=== Section Start ===
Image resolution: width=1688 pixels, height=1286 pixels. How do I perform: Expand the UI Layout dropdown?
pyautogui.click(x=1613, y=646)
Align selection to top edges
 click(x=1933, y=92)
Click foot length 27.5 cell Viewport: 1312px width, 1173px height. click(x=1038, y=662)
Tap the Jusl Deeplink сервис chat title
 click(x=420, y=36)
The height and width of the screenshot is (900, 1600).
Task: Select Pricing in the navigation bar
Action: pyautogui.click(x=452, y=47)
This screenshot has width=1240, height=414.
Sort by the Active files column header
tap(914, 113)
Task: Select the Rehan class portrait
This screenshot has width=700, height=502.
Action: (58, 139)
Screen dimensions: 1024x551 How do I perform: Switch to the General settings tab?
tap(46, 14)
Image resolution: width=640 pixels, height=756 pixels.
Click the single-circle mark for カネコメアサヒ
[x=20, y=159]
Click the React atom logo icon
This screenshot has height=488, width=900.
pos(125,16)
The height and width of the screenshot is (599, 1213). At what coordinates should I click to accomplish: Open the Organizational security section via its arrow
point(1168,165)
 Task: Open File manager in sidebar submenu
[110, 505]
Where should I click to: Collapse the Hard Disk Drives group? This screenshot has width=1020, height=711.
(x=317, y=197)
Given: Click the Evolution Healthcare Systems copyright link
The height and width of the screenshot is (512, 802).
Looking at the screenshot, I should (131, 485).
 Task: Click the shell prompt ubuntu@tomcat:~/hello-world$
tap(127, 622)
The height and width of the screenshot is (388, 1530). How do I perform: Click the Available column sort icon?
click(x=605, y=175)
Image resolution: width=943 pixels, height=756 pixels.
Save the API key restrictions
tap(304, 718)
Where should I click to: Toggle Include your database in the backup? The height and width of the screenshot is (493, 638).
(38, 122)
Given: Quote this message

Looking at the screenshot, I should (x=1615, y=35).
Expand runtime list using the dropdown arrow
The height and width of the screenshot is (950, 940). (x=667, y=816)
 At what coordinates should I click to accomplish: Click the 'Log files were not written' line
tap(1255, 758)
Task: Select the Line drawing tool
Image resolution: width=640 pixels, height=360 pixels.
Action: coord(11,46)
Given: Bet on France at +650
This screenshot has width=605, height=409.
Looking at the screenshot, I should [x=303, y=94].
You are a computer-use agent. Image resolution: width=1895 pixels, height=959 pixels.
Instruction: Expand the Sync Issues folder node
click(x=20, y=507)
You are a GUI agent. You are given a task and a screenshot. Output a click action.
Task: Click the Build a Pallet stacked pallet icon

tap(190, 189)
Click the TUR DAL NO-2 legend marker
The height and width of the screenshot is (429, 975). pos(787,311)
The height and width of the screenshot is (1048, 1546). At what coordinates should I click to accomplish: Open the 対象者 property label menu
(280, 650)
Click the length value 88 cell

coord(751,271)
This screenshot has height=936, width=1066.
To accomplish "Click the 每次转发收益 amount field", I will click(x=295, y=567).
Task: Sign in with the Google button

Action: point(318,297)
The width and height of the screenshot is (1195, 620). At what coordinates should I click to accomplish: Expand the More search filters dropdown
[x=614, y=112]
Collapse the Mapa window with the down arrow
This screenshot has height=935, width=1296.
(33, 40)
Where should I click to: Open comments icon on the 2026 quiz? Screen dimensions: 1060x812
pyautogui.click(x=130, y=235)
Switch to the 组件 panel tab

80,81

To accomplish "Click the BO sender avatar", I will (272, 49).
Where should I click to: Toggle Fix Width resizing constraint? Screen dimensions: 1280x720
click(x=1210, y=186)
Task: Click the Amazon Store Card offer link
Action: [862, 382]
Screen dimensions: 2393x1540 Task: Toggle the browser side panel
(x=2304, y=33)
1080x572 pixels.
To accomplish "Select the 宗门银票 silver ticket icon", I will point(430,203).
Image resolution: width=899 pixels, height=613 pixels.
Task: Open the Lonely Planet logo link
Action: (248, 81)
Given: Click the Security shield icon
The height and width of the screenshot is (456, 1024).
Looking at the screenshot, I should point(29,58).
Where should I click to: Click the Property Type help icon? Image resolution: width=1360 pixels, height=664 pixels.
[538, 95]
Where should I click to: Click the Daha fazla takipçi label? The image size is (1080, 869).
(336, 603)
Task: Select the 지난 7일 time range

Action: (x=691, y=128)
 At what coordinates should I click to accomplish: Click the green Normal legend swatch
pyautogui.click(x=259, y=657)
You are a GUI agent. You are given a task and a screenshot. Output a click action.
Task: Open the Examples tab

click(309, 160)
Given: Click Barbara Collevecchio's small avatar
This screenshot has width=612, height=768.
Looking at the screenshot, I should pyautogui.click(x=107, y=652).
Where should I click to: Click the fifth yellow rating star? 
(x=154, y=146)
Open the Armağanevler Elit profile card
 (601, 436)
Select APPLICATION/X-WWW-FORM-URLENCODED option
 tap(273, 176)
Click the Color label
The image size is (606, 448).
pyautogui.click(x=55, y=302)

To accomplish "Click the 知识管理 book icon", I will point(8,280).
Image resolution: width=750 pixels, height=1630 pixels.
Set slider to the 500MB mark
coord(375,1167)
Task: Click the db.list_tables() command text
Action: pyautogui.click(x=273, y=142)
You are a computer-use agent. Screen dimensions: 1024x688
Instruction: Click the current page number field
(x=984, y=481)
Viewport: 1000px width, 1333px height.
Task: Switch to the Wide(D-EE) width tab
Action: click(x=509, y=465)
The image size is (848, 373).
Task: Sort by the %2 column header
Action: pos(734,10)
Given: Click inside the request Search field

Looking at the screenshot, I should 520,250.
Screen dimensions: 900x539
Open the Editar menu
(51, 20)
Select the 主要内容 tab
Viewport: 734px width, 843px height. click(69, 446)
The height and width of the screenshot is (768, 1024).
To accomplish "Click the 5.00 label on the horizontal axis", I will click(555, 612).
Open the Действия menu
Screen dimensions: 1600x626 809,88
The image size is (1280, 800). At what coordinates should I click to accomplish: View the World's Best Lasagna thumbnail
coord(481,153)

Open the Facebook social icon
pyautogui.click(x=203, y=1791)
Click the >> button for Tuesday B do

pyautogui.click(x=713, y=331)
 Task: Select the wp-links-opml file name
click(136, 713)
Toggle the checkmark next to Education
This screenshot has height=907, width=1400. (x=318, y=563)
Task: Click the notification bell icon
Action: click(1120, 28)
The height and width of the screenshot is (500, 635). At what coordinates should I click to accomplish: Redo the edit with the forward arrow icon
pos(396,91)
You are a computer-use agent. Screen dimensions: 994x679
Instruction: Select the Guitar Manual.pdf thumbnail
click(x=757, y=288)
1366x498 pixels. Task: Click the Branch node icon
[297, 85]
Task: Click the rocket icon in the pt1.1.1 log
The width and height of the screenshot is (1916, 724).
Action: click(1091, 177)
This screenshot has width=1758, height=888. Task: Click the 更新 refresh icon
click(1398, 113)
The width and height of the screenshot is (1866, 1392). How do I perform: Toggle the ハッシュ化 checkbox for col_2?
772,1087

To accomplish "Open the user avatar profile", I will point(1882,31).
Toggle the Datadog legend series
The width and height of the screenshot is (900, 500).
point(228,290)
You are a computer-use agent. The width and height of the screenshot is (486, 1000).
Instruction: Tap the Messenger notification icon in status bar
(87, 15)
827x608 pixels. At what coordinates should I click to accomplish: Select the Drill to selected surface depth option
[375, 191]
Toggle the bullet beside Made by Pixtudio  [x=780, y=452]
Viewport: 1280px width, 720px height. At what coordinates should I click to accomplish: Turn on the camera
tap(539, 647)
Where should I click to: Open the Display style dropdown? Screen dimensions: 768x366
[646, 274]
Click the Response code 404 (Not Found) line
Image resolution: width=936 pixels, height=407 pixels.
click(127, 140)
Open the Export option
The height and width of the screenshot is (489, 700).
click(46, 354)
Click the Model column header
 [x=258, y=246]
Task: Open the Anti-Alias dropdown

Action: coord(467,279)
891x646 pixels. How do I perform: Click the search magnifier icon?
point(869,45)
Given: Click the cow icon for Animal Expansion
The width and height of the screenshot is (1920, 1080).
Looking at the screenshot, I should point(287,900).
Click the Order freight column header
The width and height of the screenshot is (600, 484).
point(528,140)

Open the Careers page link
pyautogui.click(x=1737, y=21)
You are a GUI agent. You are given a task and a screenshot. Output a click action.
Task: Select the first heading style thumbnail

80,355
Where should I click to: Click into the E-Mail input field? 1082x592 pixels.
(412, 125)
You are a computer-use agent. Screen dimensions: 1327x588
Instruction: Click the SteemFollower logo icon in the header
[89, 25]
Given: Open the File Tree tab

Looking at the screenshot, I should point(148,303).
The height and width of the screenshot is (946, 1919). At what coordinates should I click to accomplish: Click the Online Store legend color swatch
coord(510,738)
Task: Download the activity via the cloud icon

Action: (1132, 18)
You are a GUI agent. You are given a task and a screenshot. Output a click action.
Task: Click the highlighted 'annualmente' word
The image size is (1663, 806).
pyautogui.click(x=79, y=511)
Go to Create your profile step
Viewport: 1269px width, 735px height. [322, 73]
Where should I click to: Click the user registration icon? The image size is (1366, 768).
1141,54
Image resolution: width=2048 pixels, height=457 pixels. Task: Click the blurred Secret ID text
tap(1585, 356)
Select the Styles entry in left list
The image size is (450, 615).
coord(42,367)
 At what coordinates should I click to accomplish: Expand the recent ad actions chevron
=== Section End ===
- _Exercise_
Line count for "avatar": determine it from the data and answer with the number by itself.

- _Exercise solution_
3